What is being asked:
Line by line, transcribe the records exactly.
━━ Data provided
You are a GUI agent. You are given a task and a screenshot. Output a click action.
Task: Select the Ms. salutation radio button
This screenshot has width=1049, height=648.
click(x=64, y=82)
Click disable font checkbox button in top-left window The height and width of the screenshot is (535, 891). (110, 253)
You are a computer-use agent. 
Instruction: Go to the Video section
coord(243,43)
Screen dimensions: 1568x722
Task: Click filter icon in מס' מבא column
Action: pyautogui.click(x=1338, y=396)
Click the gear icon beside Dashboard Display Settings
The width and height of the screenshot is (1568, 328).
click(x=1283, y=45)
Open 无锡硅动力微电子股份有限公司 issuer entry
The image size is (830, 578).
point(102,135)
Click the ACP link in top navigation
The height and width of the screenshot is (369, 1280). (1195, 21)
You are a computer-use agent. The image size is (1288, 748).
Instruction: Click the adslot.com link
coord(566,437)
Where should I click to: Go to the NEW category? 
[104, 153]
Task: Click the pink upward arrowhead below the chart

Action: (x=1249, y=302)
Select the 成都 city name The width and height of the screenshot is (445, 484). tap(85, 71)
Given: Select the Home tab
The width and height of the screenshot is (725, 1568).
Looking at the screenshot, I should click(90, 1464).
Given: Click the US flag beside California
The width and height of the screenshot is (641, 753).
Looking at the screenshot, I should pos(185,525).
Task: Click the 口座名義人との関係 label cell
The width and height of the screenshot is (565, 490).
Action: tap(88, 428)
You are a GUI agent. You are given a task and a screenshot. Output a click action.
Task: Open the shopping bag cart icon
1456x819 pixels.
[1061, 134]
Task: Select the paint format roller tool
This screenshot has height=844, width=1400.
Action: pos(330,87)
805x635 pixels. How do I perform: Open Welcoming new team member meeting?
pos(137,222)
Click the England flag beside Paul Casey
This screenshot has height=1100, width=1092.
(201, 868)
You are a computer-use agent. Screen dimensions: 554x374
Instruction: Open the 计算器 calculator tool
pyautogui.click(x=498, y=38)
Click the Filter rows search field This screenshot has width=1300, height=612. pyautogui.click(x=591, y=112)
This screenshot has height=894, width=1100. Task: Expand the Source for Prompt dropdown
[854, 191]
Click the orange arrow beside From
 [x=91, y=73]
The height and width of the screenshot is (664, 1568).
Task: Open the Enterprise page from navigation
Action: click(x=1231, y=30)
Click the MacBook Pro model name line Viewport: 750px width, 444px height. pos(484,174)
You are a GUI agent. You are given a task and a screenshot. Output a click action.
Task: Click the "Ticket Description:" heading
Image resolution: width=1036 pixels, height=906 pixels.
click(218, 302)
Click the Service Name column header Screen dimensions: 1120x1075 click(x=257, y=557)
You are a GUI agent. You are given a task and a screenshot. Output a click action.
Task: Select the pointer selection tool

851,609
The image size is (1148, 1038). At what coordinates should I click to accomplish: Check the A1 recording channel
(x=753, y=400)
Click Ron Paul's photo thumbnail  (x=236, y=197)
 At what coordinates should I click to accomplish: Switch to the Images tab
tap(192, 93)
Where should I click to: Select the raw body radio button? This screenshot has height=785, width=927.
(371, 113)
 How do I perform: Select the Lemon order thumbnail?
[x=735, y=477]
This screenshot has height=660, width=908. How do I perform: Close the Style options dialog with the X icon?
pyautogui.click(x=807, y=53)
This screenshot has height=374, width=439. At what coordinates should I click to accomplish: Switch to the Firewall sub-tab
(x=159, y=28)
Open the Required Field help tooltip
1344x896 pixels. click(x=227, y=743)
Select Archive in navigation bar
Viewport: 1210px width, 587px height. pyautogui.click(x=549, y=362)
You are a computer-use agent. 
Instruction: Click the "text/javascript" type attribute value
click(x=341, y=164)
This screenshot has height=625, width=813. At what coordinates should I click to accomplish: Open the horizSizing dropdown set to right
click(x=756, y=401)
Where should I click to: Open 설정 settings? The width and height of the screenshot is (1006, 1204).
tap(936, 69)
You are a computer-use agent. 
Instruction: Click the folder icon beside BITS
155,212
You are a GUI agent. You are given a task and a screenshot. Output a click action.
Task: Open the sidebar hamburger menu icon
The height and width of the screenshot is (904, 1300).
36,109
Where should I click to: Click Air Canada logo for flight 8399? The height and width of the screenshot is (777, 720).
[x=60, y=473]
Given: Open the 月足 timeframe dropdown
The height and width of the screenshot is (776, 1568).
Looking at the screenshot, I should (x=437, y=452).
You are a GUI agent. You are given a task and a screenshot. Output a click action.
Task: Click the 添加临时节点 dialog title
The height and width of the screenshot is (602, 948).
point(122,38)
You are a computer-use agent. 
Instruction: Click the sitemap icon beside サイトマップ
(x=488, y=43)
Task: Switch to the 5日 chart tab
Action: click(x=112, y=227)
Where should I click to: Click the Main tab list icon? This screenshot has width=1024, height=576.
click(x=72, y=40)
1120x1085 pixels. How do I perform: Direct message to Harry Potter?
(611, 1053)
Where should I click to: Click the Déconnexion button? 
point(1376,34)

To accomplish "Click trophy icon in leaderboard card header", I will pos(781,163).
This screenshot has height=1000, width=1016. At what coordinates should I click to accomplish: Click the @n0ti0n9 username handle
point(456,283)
━━━━
Task solution:
You are a GUI agent. You are given a task and a screenshot. Output a click action.
Task: Select the Ms. salutation radio button
This screenshot has width=1049, height=648.
click(x=64, y=82)
Click disable font checkbox button in top-left window The height and width of the screenshot is (535, 891). (110, 253)
You are a computer-use agent. 
Instruction: Go to the Video section
coord(243,43)
Screen dimensions: 1568x722
Task: Click filter icon in מס' מבא column
Action: pyautogui.click(x=1338, y=396)
Click the gear icon beside Dashboard Display Settings
The width and height of the screenshot is (1568, 328).
click(x=1283, y=45)
Open 无锡硅动力微电子股份有限公司 issuer entry
The image size is (830, 578).
point(102,135)
Click the ACP link in top navigation
The height and width of the screenshot is (369, 1280). (1195, 21)
You are a computer-use agent. The image size is (1288, 748).
Instruction: Click the adslot.com link
coord(566,437)
Where should I click to: Go to the NEW category? 
[104, 153]
Task: Click the pink upward arrowhead below the chart

Action: (x=1249, y=302)
Select the 成都 city name The width and height of the screenshot is (445, 484). tap(85, 71)
Given: Select the Home tab
The width and height of the screenshot is (725, 1568).
Looking at the screenshot, I should click(90, 1464).
Given: Click the US flag beside California
The width and height of the screenshot is (641, 753).
Looking at the screenshot, I should pos(185,525).
Task: Click the 口座名義人との関係 label cell
The width and height of the screenshot is (565, 490).
Action: tap(88, 428)
You are a GUI agent. You are given a task and a screenshot. Output a click action.
Task: Open the shopping bag cart icon
1456x819 pixels.
[1061, 134]
Task: Select the paint format roller tool
This screenshot has height=844, width=1400.
Action: pos(330,87)
805x635 pixels. How do I perform: Open Welcoming new team member meeting?
pos(137,222)
Click the England flag beside Paul Casey
This screenshot has height=1100, width=1092.
(201, 868)
You are a computer-use agent. Screen dimensions: 554x374
Instruction: Open the 计算器 calculator tool
pyautogui.click(x=498, y=38)
Click the Filter rows search field This screenshot has width=1300, height=612. pyautogui.click(x=591, y=112)
This screenshot has height=894, width=1100. Task: Expand the Source for Prompt dropdown
[854, 191]
Click the orange arrow beside From
 [x=91, y=73]
The height and width of the screenshot is (664, 1568).
Task: Open the Enterprise page from navigation
Action: click(x=1231, y=30)
Click the MacBook Pro model name line Viewport: 750px width, 444px height. pos(484,174)
You are a GUI agent. You are given a task and a screenshot. Output a click action.
Task: Click the "Ticket Description:" heading
Image resolution: width=1036 pixels, height=906 pixels.
click(218, 302)
Click the Service Name column header Screen dimensions: 1120x1075 click(x=257, y=557)
You are a GUI agent. You are given a task and a screenshot. Output a click action.
Task: Select the pointer selection tool

851,609
The image size is (1148, 1038). At what coordinates should I click to accomplish: Check the A1 recording channel
(x=753, y=400)
Click Ron Paul's photo thumbnail  (x=236, y=197)
 At what coordinates should I click to accomplish: Switch to the Images tab
tap(192, 93)
Where should I click to: Select the raw body radio button? This screenshot has height=785, width=927.
(371, 113)
 How do I perform: Select the Lemon order thumbnail?
[x=735, y=477]
This screenshot has height=660, width=908. How do I perform: Close the Style options dialog with the X icon?
pyautogui.click(x=807, y=53)
This screenshot has height=374, width=439. At what coordinates should I click to accomplish: Switch to the Firewall sub-tab
(x=159, y=28)
Open the Required Field help tooltip
1344x896 pixels. click(x=227, y=743)
Select Archive in navigation bar
Viewport: 1210px width, 587px height. pyautogui.click(x=549, y=362)
You are a computer-use agent. 
Instruction: Click the "text/javascript" type attribute value
click(x=341, y=164)
This screenshot has height=625, width=813. At what coordinates should I click to accomplish: Open the horizSizing dropdown set to right
click(x=756, y=401)
Where should I click to: Open 설정 settings? The width and height of the screenshot is (1006, 1204).
tap(936, 69)
You are a computer-use agent. 
Instruction: Click the folder icon beside BITS
155,212
You are a GUI agent. You are given a task and a screenshot. Output a click action.
Task: Open the sidebar hamburger menu icon
The height and width of the screenshot is (904, 1300).
36,109
Where should I click to: Click Air Canada logo for flight 8399? The height and width of the screenshot is (777, 720).
[x=60, y=473]
Given: Open the 月足 timeframe dropdown
The height and width of the screenshot is (776, 1568).
Looking at the screenshot, I should (x=437, y=452).
You are a GUI agent. You are given a task and a screenshot. Output a click action.
Task: Click the 添加临时节点 dialog title
The height and width of the screenshot is (602, 948).
point(122,38)
You are a computer-use agent. 
Instruction: Click the sitemap icon beside サイトマップ
(x=488, y=43)
Task: Switch to the 5日 chart tab
Action: click(x=112, y=227)
Where should I click to: Click the Main tab list icon? This screenshot has width=1024, height=576.
click(x=72, y=40)
1120x1085 pixels. How do I perform: Direct message to Harry Potter?
(611, 1053)
Where should I click to: Click the Déconnexion button? 
point(1376,34)

To accomplish "Click trophy icon in leaderboard card header", I will pos(781,163).
This screenshot has height=1000, width=1016. At what coordinates should I click to accomplish: Click the @n0ti0n9 username handle
point(456,283)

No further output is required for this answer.